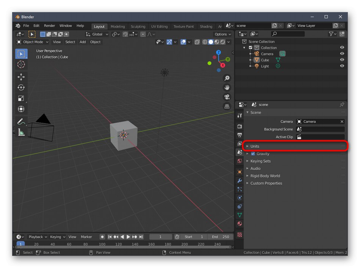360x268 pixels.
Task: Click the zoom magnifier viewport icon
Action: click(x=227, y=78)
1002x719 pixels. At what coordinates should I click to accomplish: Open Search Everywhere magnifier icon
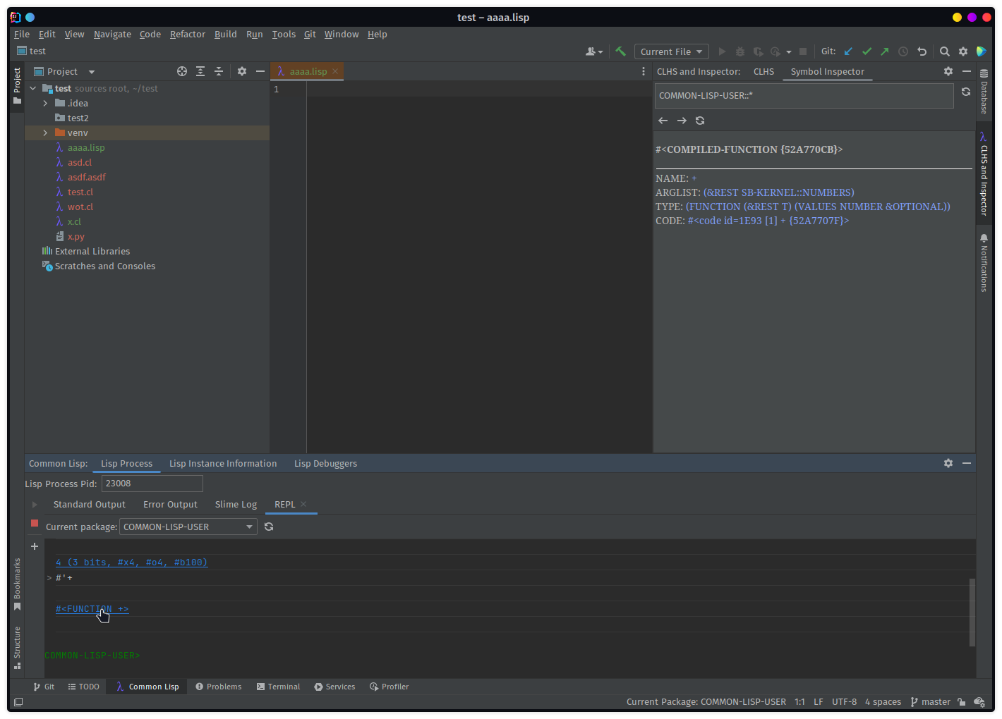[x=944, y=51]
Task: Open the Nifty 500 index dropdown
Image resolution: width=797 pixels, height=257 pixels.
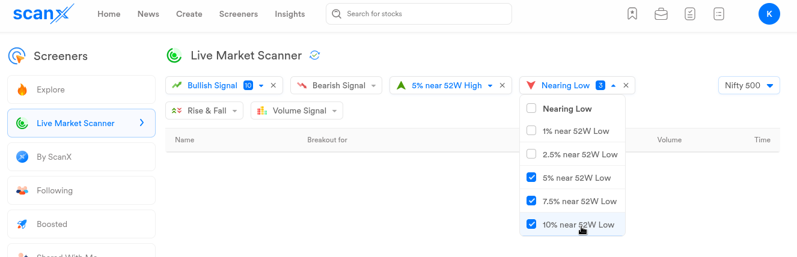Action: (x=749, y=86)
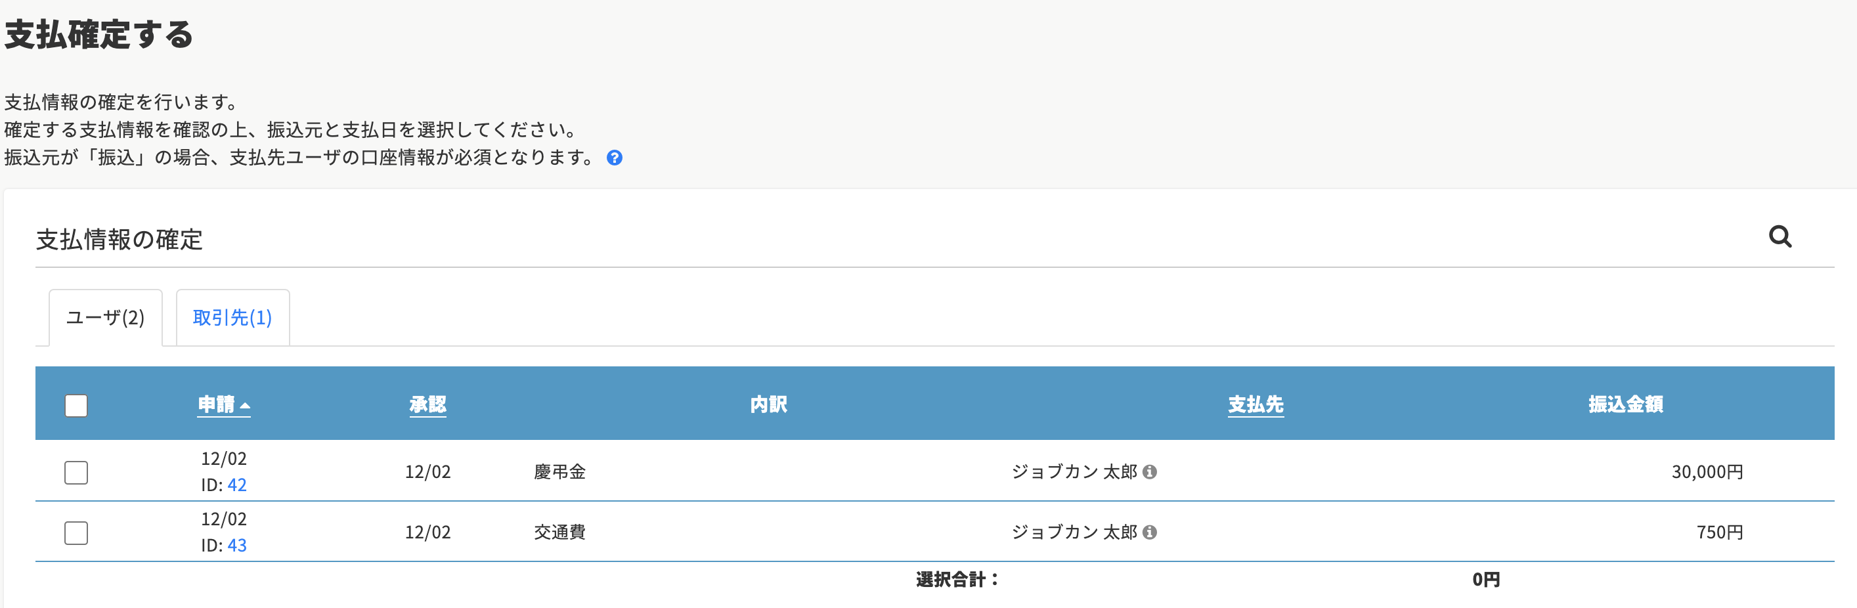Switch to the 取引先(1) tab

232,317
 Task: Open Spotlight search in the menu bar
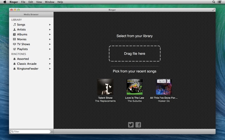point(214,2)
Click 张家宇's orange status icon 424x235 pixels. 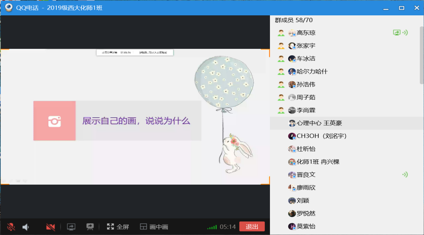click(281, 46)
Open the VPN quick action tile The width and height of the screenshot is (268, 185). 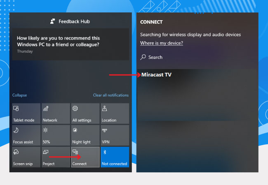pos(115,135)
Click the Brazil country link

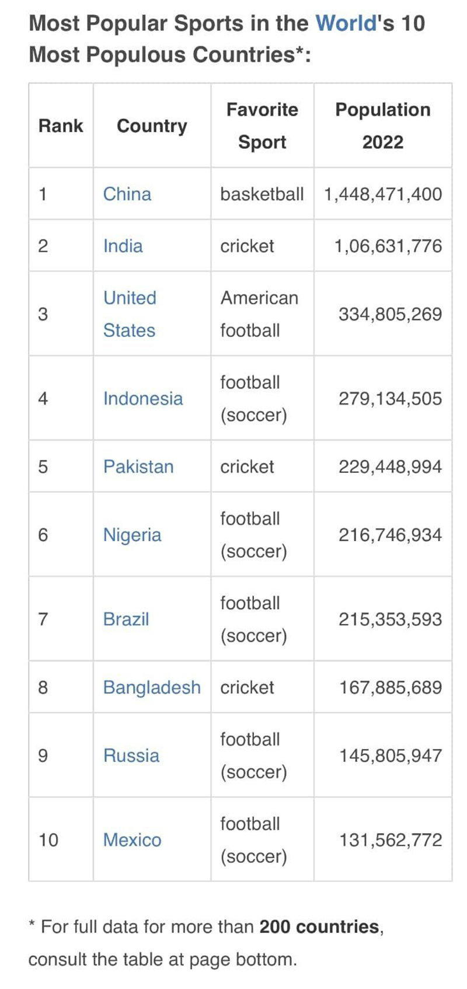[x=126, y=619]
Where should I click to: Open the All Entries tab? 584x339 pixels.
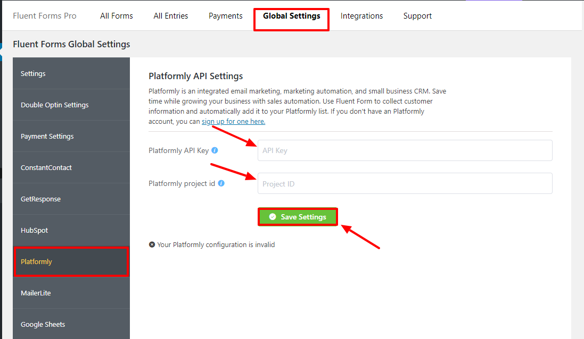coord(171,16)

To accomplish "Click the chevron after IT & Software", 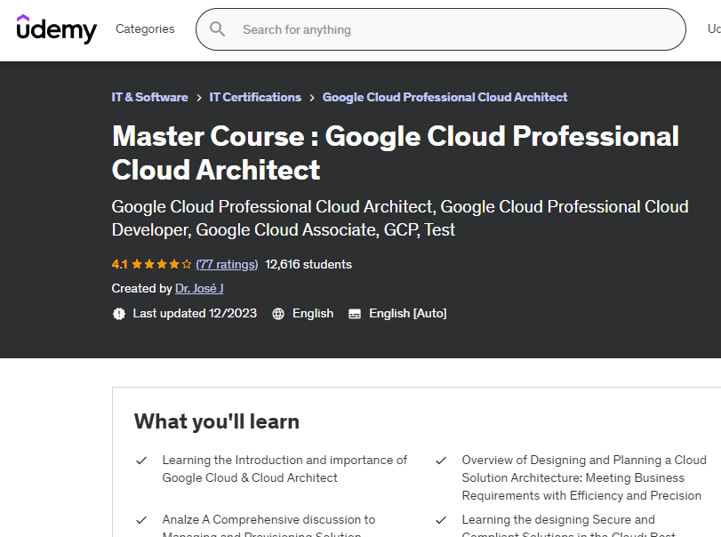I will (x=199, y=97).
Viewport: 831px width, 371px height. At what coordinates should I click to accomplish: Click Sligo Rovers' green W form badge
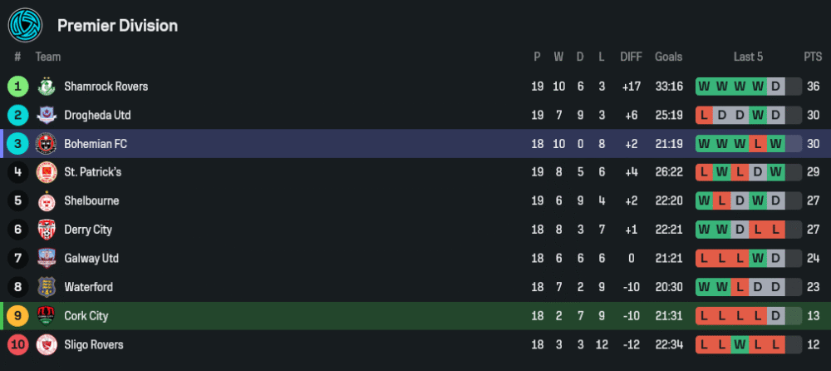point(740,344)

------------

## GIVEN EXERCISE
Starting at the line that contains "Viewport: 831px width, 371px" and ending at the end of the data, write those lines out again, requests included, with the click coordinates in the answers multiplied by 2.5 and rounded to whole numbers (halves up). Leave the numbers in the requests unchanged, and omit the pictures.

## RESULT OF THIS EXERCISE
Viewport: 831px width, 371px height. At what coordinates should I click to accomplish: Click Sligo Rovers' green W form badge
point(1850,860)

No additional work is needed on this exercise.